R&D is risky and costly – and getting more expensive each year, particularly lab facilities, equipment, and other instrumentation. Fortunately, there is a way to stretch R&D investments while also encouraging collaboration. We’ll explore transferable approaches that are being used to connect university researchers with one another, specialized research facilities and equipment and with innovation-centered industry to lower costs and broaden research capabilities. Bring questions, share your ideas, and learn from practitioners who have stood up shared facilities programs to benefit their regions.

Strengthening support among natural allies: EPSCoR and economic development orgs

A strong innovation economy needs a robust research enterprise, so universities, state EPSCoR programs and economic development organizations focused on encouraging economic growth through science and technology are natural allies. In this session, we’ll examine how some state EPSCoR programs and economic development groups have come to align their goals particularly through the strategic planning process to accomplish both their objectives.

VDOs and legal structures: Pros and cons of different strategies to build or expand your organization

The “venture development organization” label describes an entity that offers broadly similar services (technology development, entrepreneurial support and capital access), but the legal structures composing VDOs can vary greatly. This facilitated discussion will consider the benefits and disadvantages of leveraging different legal structures, including subsidiary entities, for-profits and CDFIs, to support a VDO’s work.

Innovation agenda & governors’ campaigns

Thirty-six states have gubernatorial elections this year — creating a significant opportunity to put science, technology, innovation and entrepreneurship on your state’s agenda. Join your peers from around the country to discuss strategies and tactics for how to help candidates and new governors recognize the value of investing in TBED and promoting these policies in their platforms and budgets. Participants will have an opportunity to begin workshopping a strategy to employ back at home.

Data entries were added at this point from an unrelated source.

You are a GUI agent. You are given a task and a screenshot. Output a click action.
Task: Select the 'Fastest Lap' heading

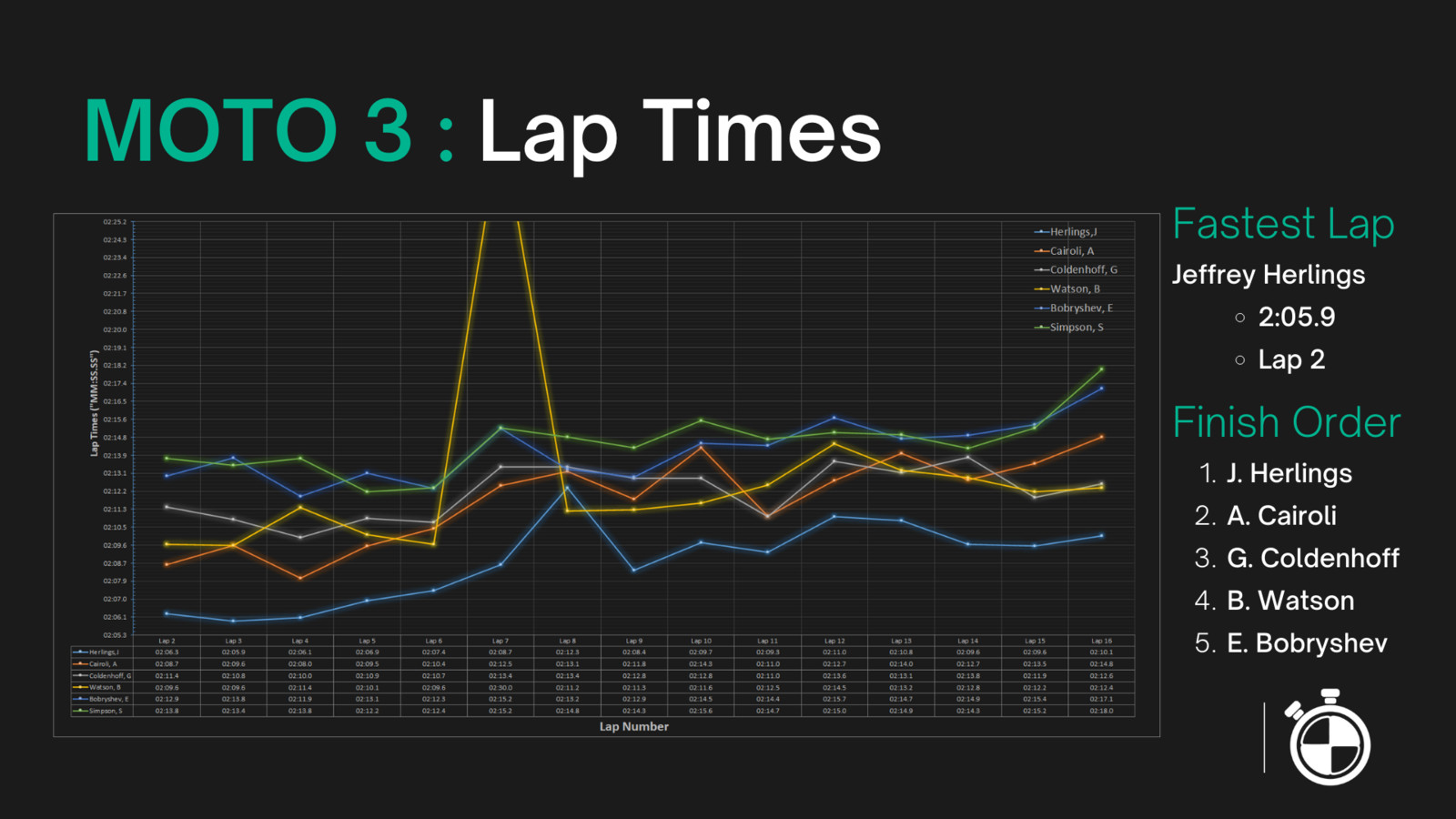tap(1283, 224)
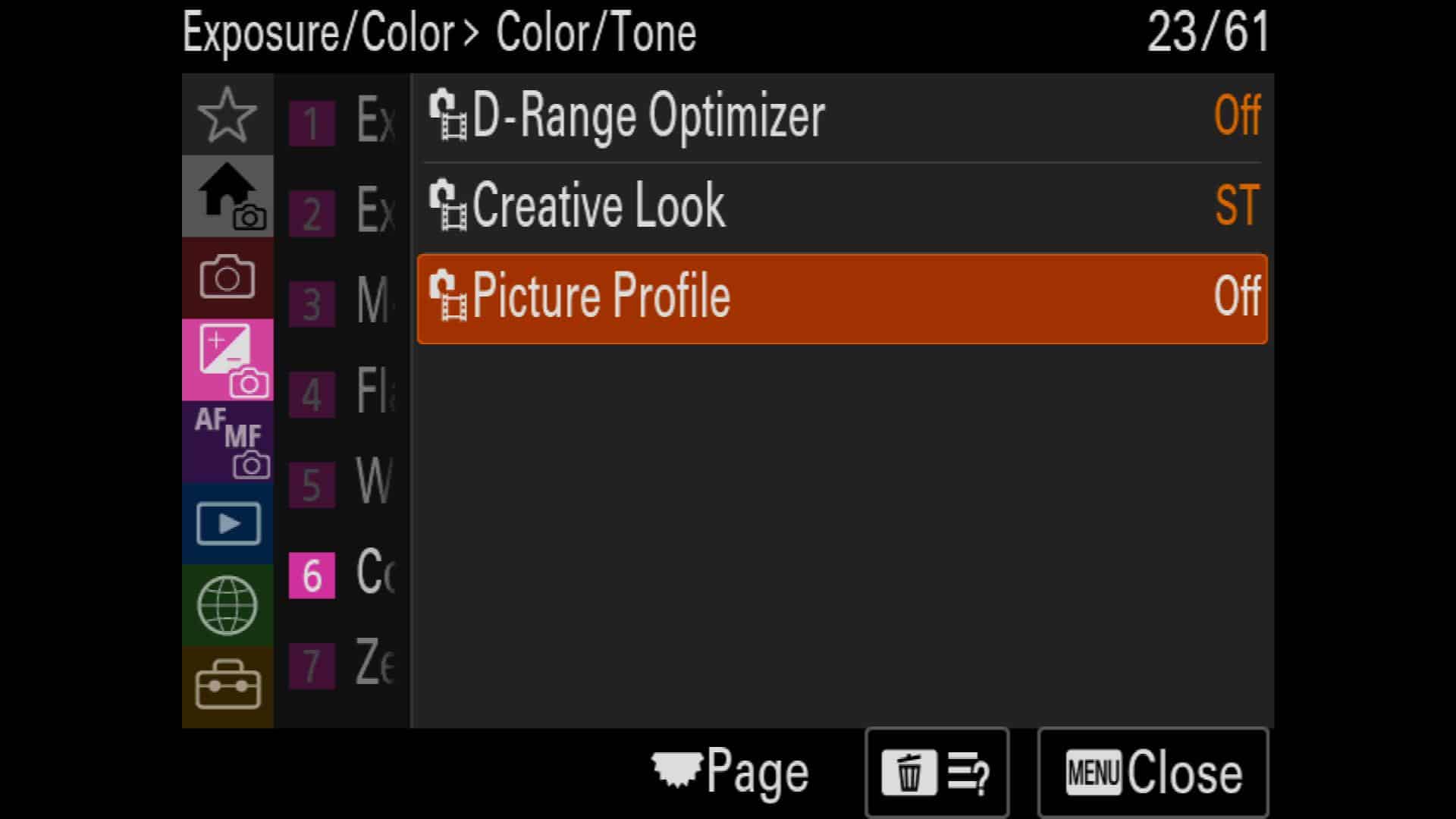Change D-Range Optimizer Off value
Image resolution: width=1456 pixels, height=819 pixels.
click(x=1237, y=116)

Federal innovation policy: Outlook and advocacy

In 2021, Congress passed billions in new funding for innovation and entrepreneurship. While the federal government works to implement those acts, Congress is moving forward with new budgets and new authorities, including the U.S. Innovation and Competitiveness Act. During this session, sponsored by the Ewing Marion Kauffman Foundation, we will cover the outlook for Congressional action to support entrepreneurship and SSTI’s Innovation Advocacy Council priorities.